§ Instructions to follow
Copy all the records exactly, but keep the pictures out of your version.

Stored data entries:
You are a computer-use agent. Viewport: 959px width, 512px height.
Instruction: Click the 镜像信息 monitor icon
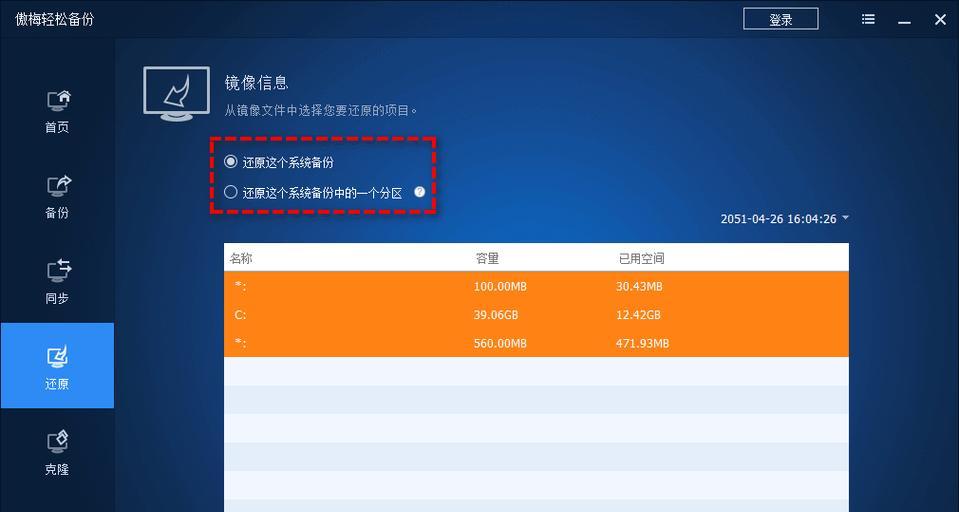pos(176,94)
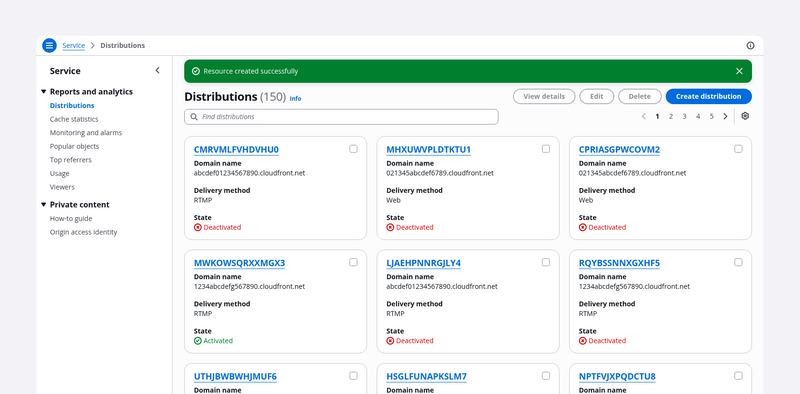Collapse the Reports and analytics section
800x394 pixels.
pos(43,92)
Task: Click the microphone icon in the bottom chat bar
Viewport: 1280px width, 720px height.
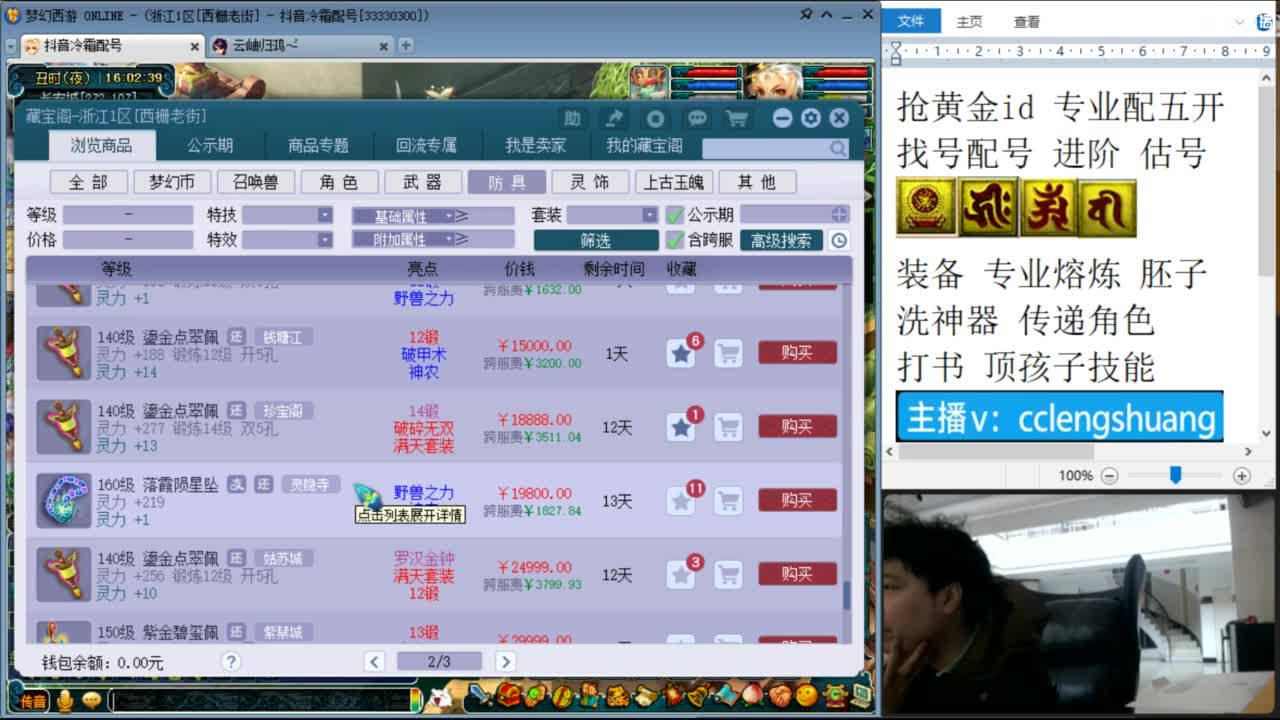Action: click(x=64, y=701)
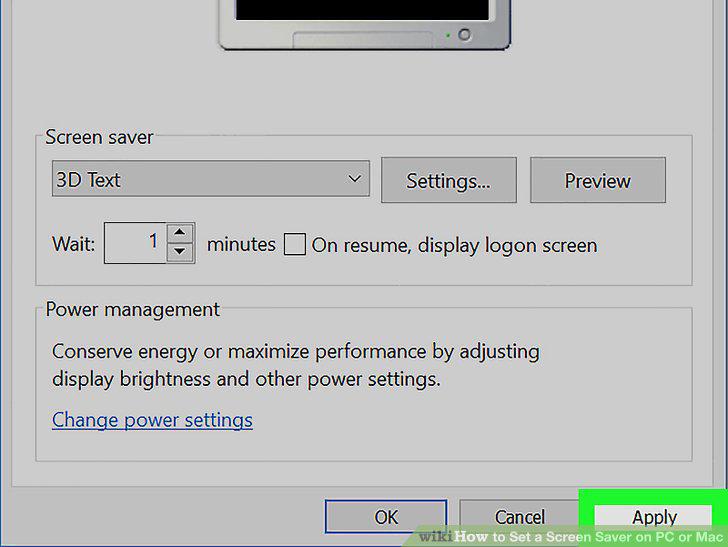Screen dimensions: 728x547
Task: Click the Screen saver group heading
Action: pos(99,137)
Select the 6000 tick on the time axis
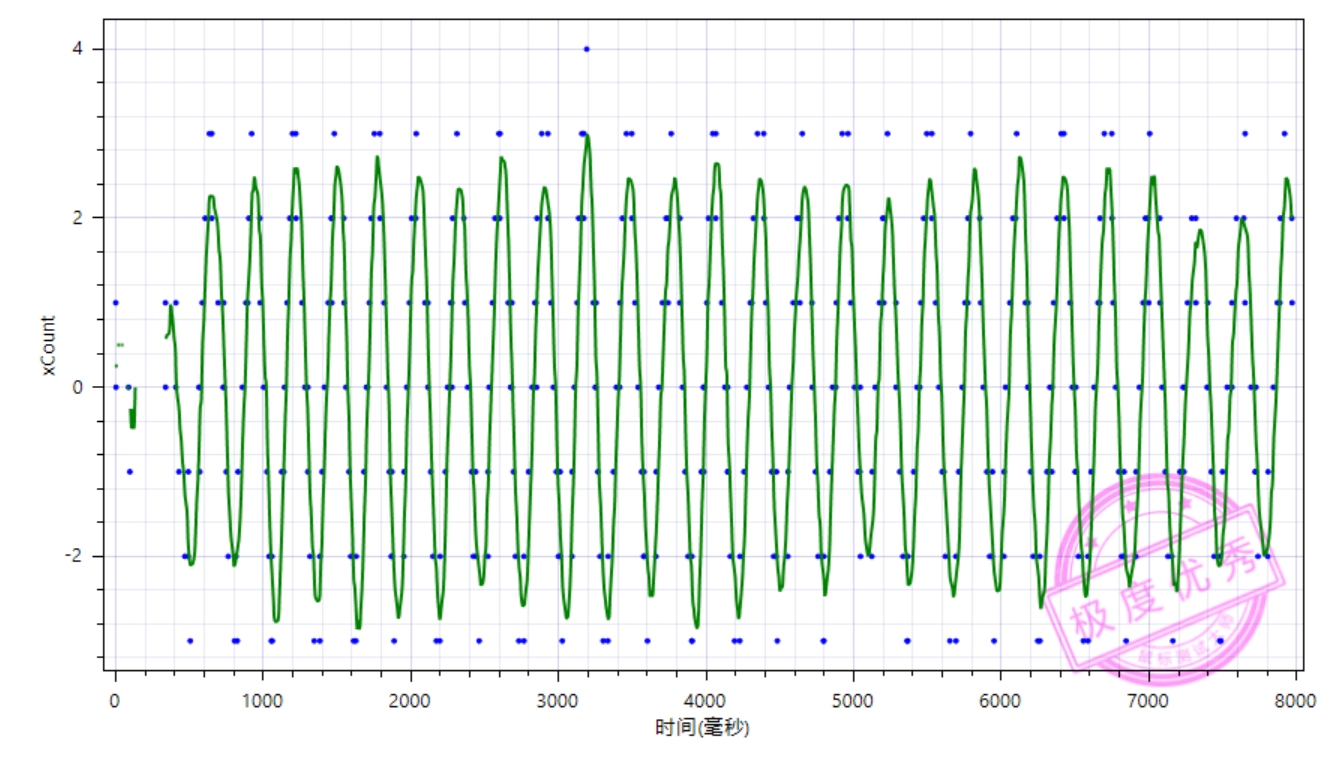1332x759 pixels. 1000,701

§ Solution to the problem
You are a computer-use agent. Viewport: 959px width, 512px height.
Instruction: Click the 镜像信息 monitor icon
pos(176,94)
Collapse the Reports and analytics section
800x394 pixels.
pos(43,92)
Task: Click the microphone icon in the bottom chat bar
Viewport: 1280px width, 720px height.
Action: click(x=64, y=701)
Screen dimensions: 728x547
Task: Click the Screen saver group heading
Action: pos(99,137)
Select the 6000 tick on the time axis
1332x759 pixels. 1000,701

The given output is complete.